*** Opening Data provided ***
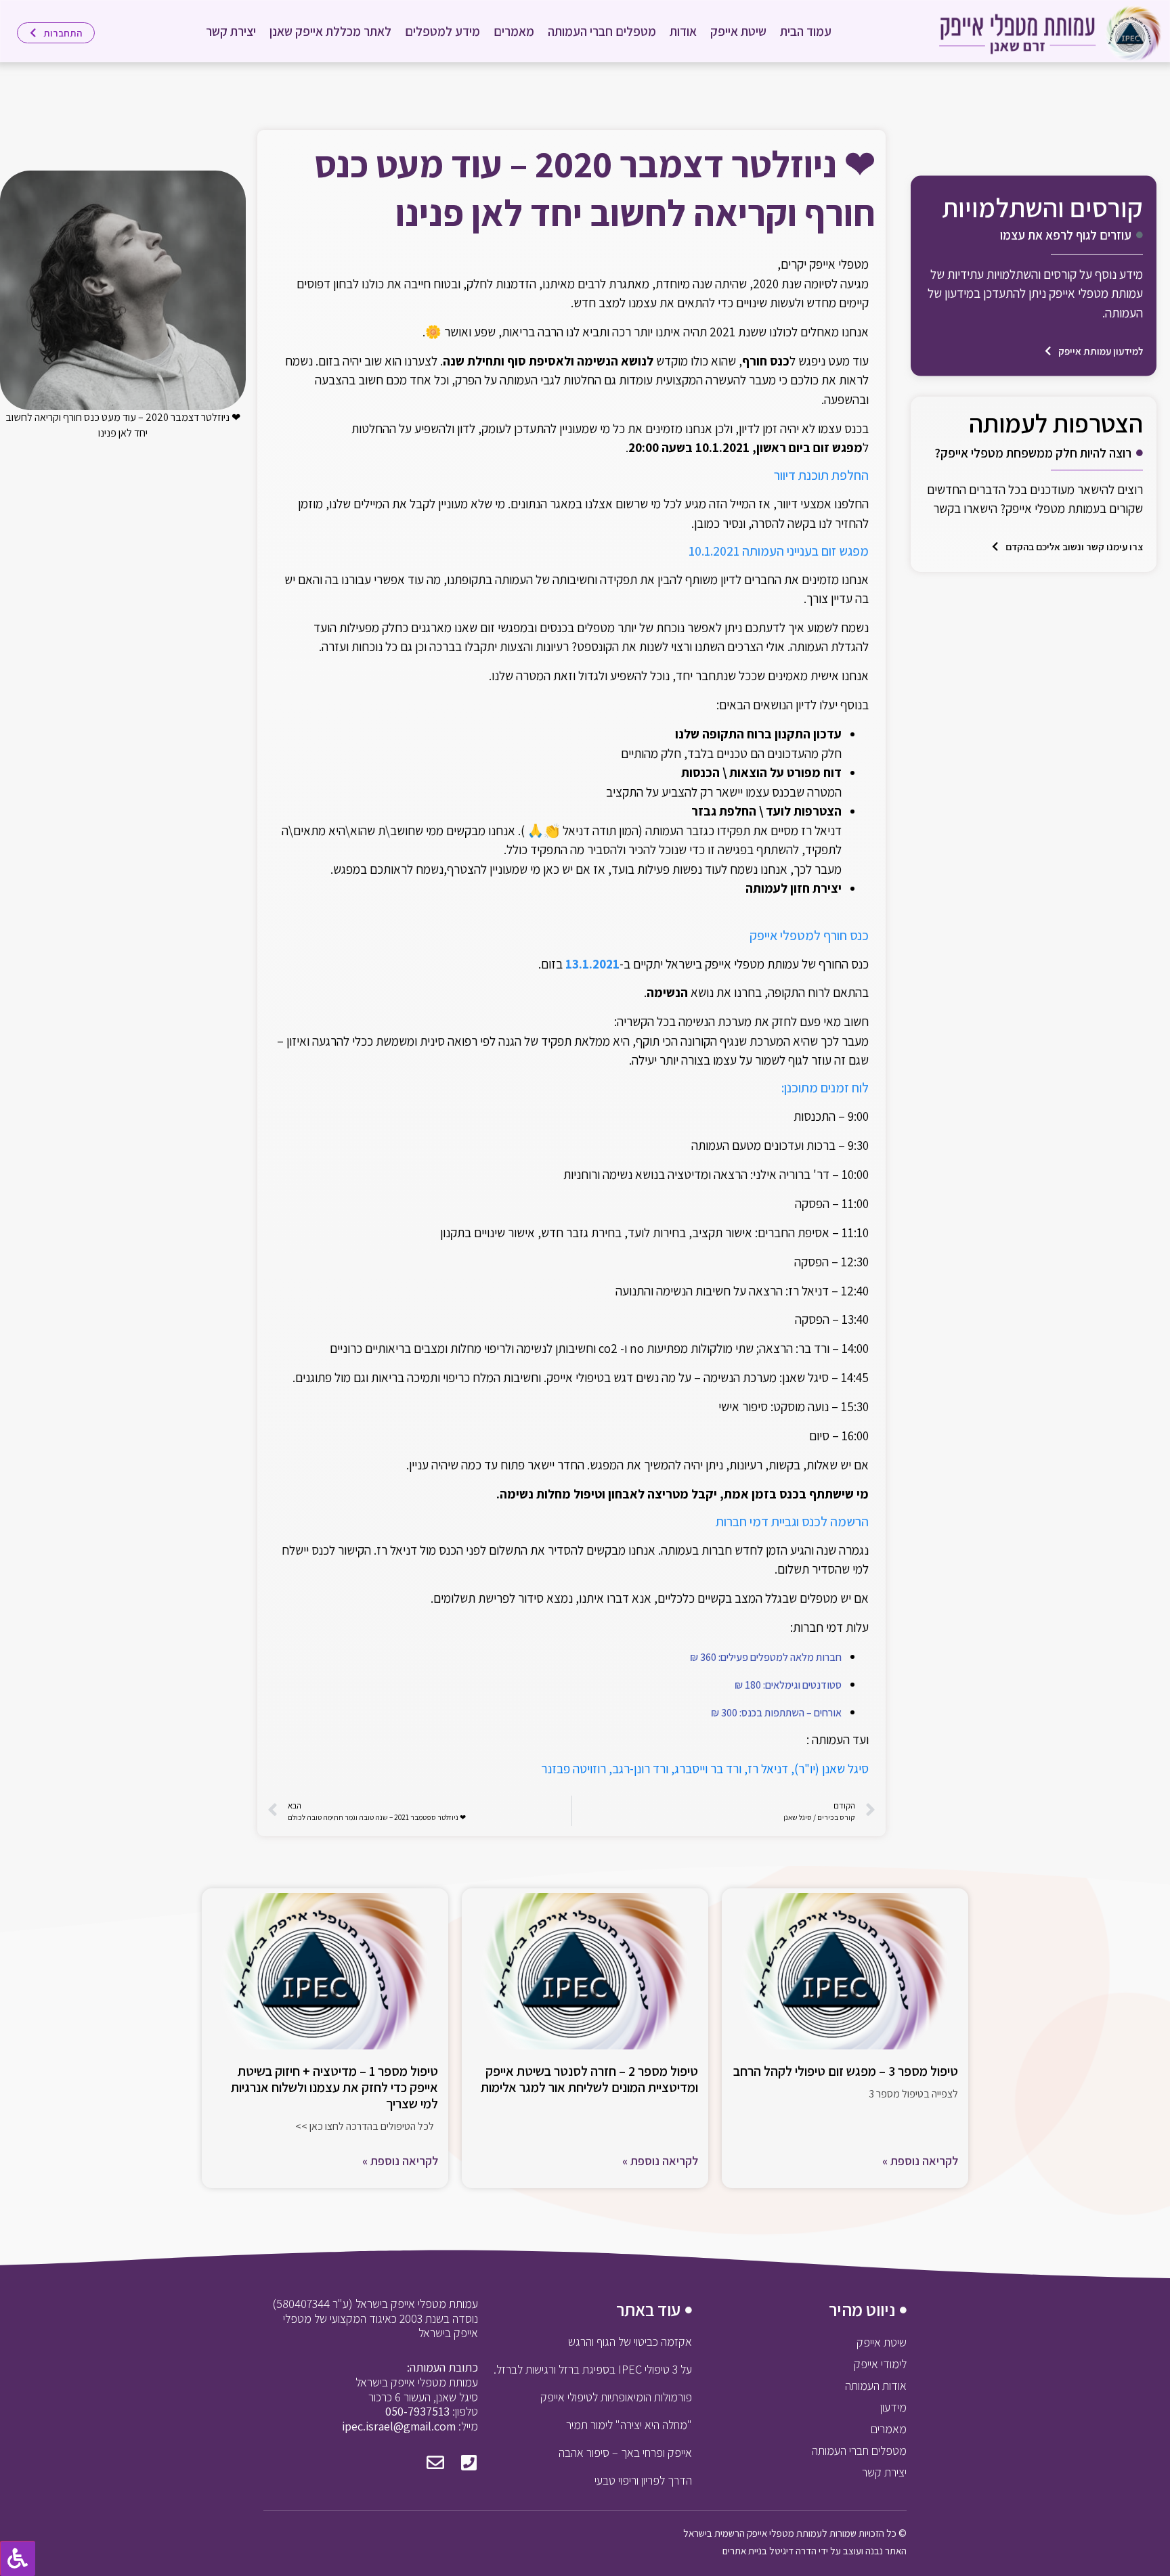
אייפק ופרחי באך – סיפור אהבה (625, 2452)
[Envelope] (435, 2462)
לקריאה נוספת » (920, 2161)
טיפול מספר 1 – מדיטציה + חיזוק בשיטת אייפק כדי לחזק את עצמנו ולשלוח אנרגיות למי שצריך (334, 2087)
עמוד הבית (805, 31)
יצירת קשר (231, 31)
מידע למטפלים (442, 31)
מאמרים (514, 31)
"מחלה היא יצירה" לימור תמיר (629, 2425)
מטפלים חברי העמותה (602, 31)
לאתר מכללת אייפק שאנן (330, 31)
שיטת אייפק (738, 31)
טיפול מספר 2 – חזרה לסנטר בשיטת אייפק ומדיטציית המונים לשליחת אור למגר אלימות (589, 2079)
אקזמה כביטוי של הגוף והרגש (630, 2341)
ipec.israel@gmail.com (399, 2426)
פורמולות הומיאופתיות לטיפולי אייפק (616, 2397)
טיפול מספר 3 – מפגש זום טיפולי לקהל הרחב (845, 2071)
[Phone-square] (469, 2462)
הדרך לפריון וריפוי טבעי (643, 2480)
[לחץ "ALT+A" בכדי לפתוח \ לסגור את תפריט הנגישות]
*** Closing Data provided ***
» **Your assignment**
What you return must match the records letter for letter, except that the pictures stay out.

» **Written reply**
אייפק ופרחי באך – סיפור אהבה (625, 2452)
[Envelope] (435, 2462)
לקריאה נוספת » (920, 2161)
טיפול מספר 1 – מדיטציה + חיזוק בשיטת אייפק כדי לחזק את עצמנו ולשלוח אנרגיות למי שצריך (334, 2087)
עמוד הבית (805, 31)
יצירת קשר (231, 31)
מידע למטפלים (442, 31)
מאמרים (514, 31)
"מחלה היא יצירה" לימור תמיר (629, 2425)
מטפלים חברי העמותה (602, 31)
לאתר מכללת אייפק שאנן (330, 31)
שיטת אייפק (738, 31)
טיפול מספר 2 – חזרה לסנטר בשיטת אייפק ומדיטציית המונים לשליחת אור למגר אלימות (589, 2079)
אקזמה כביטוי של הגוף והרגש (630, 2341)
ipec.israel@gmail.com (399, 2426)
פורמולות הומיאופתיות לטיפולי אייפק (616, 2397)
טיפול מספר 3 – מפגש זום טיפולי לקהל הרחב (845, 2071)
[Phone-square] (469, 2462)
הדרך לפריון וריפוי טבעי (643, 2480)
[לחץ "ALT+A" בכדי לפתוח \ לסגור את תפריט הנגישות]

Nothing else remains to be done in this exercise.